Every single entry that follows must be copied exactly.

── Dataset entries

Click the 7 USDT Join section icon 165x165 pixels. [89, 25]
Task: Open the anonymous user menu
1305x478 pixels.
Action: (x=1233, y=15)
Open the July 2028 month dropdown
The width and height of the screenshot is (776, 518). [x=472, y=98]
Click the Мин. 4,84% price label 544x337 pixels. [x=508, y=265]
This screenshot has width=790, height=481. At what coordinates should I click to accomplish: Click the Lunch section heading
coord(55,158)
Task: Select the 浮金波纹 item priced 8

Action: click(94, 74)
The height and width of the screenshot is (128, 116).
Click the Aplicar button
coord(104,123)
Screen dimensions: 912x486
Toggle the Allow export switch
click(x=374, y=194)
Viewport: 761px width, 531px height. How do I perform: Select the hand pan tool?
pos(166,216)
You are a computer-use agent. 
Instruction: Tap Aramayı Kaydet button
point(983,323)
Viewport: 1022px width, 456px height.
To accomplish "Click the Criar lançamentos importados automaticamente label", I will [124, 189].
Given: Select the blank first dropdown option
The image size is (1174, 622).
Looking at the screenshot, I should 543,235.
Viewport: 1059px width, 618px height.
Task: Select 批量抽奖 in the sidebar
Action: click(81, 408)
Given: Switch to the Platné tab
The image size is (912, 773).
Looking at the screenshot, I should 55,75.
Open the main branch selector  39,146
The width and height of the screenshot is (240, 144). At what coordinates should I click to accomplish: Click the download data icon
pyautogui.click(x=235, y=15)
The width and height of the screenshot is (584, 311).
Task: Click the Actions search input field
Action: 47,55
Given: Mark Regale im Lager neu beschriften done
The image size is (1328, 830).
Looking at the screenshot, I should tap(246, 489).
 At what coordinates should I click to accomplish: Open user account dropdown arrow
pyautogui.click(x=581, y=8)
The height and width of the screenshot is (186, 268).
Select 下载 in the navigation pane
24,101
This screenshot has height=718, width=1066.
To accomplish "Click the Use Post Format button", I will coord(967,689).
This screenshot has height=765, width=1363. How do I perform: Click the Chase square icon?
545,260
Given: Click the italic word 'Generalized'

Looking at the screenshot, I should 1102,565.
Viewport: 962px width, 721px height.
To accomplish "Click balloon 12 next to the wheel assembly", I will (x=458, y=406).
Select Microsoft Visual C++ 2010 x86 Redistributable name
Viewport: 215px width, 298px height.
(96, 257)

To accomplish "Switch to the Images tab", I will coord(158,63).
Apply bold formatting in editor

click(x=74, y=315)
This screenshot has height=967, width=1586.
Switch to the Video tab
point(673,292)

────

§ **Solution to the problem**
Click the 7 USDT Join section icon 165x165 pixels. [89, 25]
Task: Open the anonymous user menu
1305x478 pixels.
Action: (x=1233, y=15)
Open the July 2028 month dropdown
The width and height of the screenshot is (776, 518). [x=472, y=98]
Click the Мин. 4,84% price label 544x337 pixels. [x=508, y=265]
This screenshot has width=790, height=481. At what coordinates should I click to accomplish: Click the Lunch section heading
coord(55,158)
Task: Select the 浮金波纹 item priced 8

Action: click(94, 74)
The height and width of the screenshot is (128, 116).
Click the Aplicar button
coord(104,123)
Screen dimensions: 912x486
Toggle the Allow export switch
click(x=374, y=194)
Viewport: 761px width, 531px height. How do I perform: Select the hand pan tool?
pos(166,216)
You are a computer-use agent. 
Instruction: Tap Aramayı Kaydet button
point(983,323)
Viewport: 1022px width, 456px height.
To accomplish "Click the Criar lançamentos importados automaticamente label", I will [124, 189].
Given: Select the blank first dropdown option
The image size is (1174, 622).
Looking at the screenshot, I should 543,235.
Viewport: 1059px width, 618px height.
Task: Select 批量抽奖 in the sidebar
Action: click(81, 408)
Given: Switch to the Platné tab
The image size is (912, 773).
Looking at the screenshot, I should 55,75.
Open the main branch selector  39,146
The width and height of the screenshot is (240, 144). At what coordinates should I click to accomplish: Click the download data icon
pyautogui.click(x=235, y=15)
The width and height of the screenshot is (584, 311).
Task: Click the Actions search input field
Action: 47,55
Given: Mark Regale im Lager neu beschriften done
The image size is (1328, 830).
Looking at the screenshot, I should tap(246, 489).
 At what coordinates should I click to accomplish: Open user account dropdown arrow
pyautogui.click(x=581, y=8)
The height and width of the screenshot is (186, 268).
Select 下载 in the navigation pane
24,101
This screenshot has height=718, width=1066.
To accomplish "Click the Use Post Format button", I will coord(967,689).
This screenshot has height=765, width=1363. How do I perform: Click the Chase square icon?
545,260
Given: Click the italic word 'Generalized'

Looking at the screenshot, I should 1102,565.
Viewport: 962px width, 721px height.
To accomplish "Click balloon 12 next to the wheel assembly", I will (x=458, y=406).
Select Microsoft Visual C++ 2010 x86 Redistributable name
Viewport: 215px width, 298px height.
(96, 257)

To accomplish "Switch to the Images tab", I will coord(158,63).
Apply bold formatting in editor

click(x=74, y=315)
This screenshot has height=967, width=1586.
Switch to the Video tab
point(673,292)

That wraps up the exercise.